Most personalization and recommendation systems in use today operate within a single domain.
An online clothing retailer, for example, recommends items based on what a shopper has previously bought at that same store, or what buyers of a similar age typically choose – because that's the only data available to its algorithms.
A podcast app suggests new shows based solely on what a listener already likes, maybe cross-referenced by age group or geography.
Those constraints prevent products from getting truly close to their individual users – which limits both conversion rates and retention.
Qloo dramatically widens that aperture. Imagine an online clothing store that asks a new visitor which music they listen to and what beer they drink – and then recommends a look based on those answers.
A second use case: figuring out where to advertise. Say you're launching an energy drink for young adults. Which podcasts should you sponsor? Which creators should you partner with? Which celebrity faces move the needle for your specific audience? These connections are often far from obvious.
A classic Nielsen study from 2017 found that the top-selling category among comedy podcast listeners was baby food. Think about it – new parents can't get out to stand-up shows, so they listen to comedy at home. Obvious in hindsight, invisible in advance.

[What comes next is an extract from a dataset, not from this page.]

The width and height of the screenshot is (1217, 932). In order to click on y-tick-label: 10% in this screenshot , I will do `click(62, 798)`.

Less intuitive: tech podcast listeners over-index heavily on wine and spirits, while film podcast listeners skew toward beer. And pet food ranks second among film podcast listeners. Why? Nobody knows without the data.

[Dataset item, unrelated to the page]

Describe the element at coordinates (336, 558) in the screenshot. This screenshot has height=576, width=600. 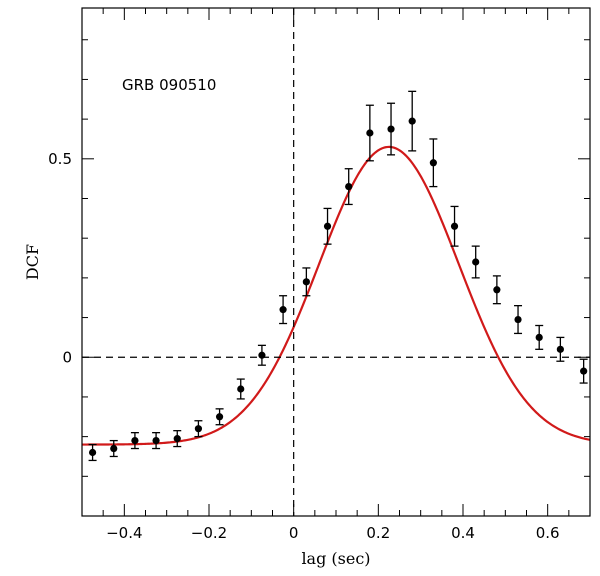
I see `x-axis-label: lag (sec)` at that location.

Research like Nielsen's is expensive to commission and quickly goes stale. Qloo produces comparable (and more granular, more current) insights at a fraction of the cost – down to specific brands, not just product categories, broken out by age and geography.

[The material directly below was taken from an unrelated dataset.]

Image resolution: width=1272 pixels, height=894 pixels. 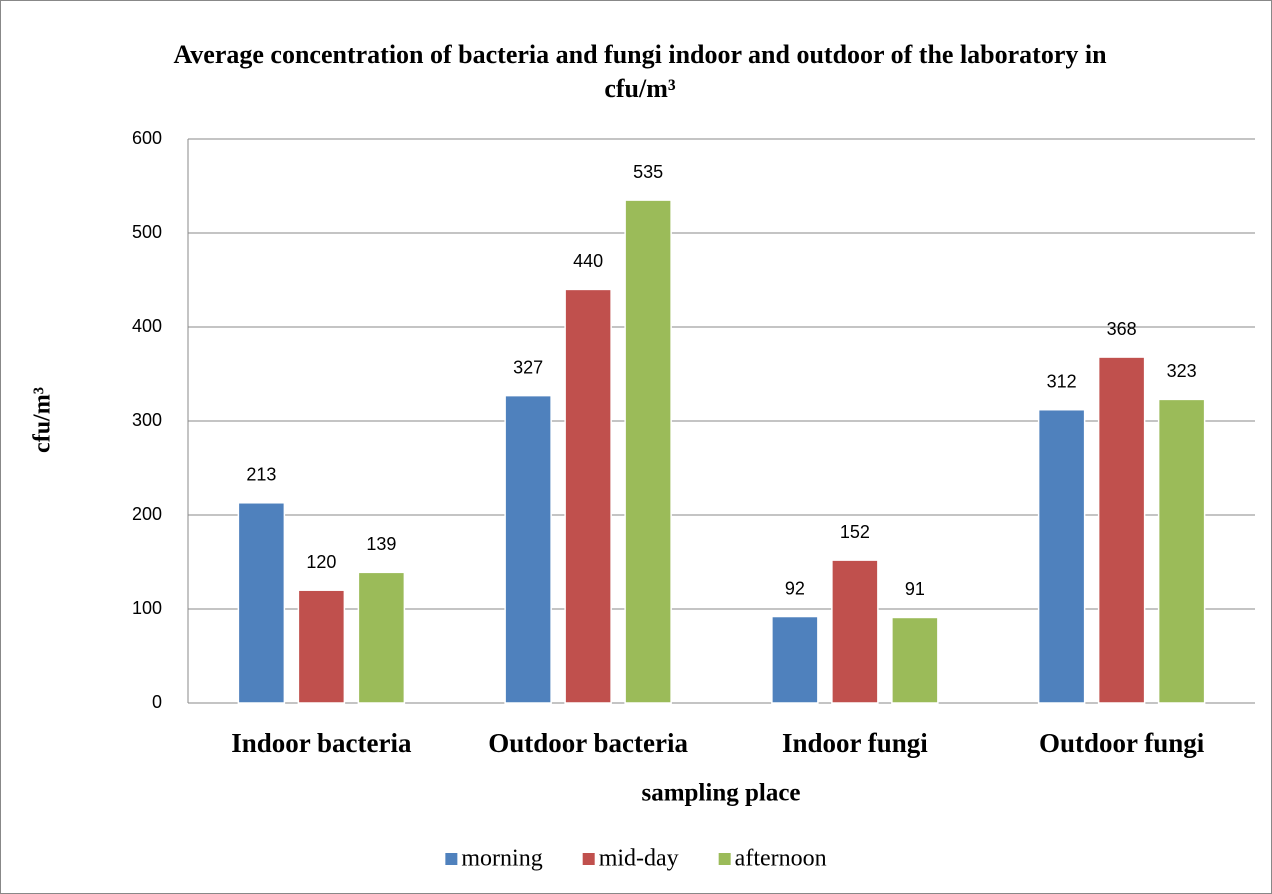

Worth noting: Qloo runs a consumer-facing product alongside its B2B API – TasteDive. Anyone can use it to discover what else they might enjoy based on what they already like. The twist: TasteDive, like Qloo itself, crosses category lines. It might recommend a set of podcasts to someone who loves Pink Floyd – and none of them would be about classic rock.
Qloo and TasteDive share the same underlying technology but serve distinct audiences: Qloo for product builders and enterprises, TasteDive for end users.
Recommendation systems are now table stakes. It's hard to imagine an online store without one – built in-house or powered by a third-party platform.
But AI is enabling a qualitatively new generation of recommenders that can get far more precise about individual users.
The fashion e-commerce industry is estimated to lose roughly $300 billion annually because its recommendation engines can't incorporate lifestyle context – only product attributes.
A query like "what should I wear on a first date in Miami" requires a system that understands Miami's climate, what reads as appropriate for a date, and current style trends.
That's exactly what Curated For You built – [covered here](/review/nenajdennye-300-milliardov-dollarov) in November 2022, having raised $5.9 million. Lily AI, [reviewed previously](/review/nedoponimanie-na-300-milliardov-dollarov), takes a different angle: computer vision assigns dozens of additional tags to product photos, helping shoppers actually find what they're looking for. That startup raised $51.9 million.
Qloo extends the capability further – adding dimensions that no single-domain system could surface. The query becomes: "What should I wear on a first date in Miami to impress someone who loves Heineken and Pink Floyd?"
The recommendation engine market was already sizable at roughly $3 billion in 2022 – and analysts projected growth to $54 billion by 2031, compounding at 37% annually. That trajectory, combined with AI's arrival in this space, makes the timing unusually good for new entrants.
The opportunity: build next-generation recommendation platforms that use AI to connect taste signals across categories in ways that existing systems simply can't.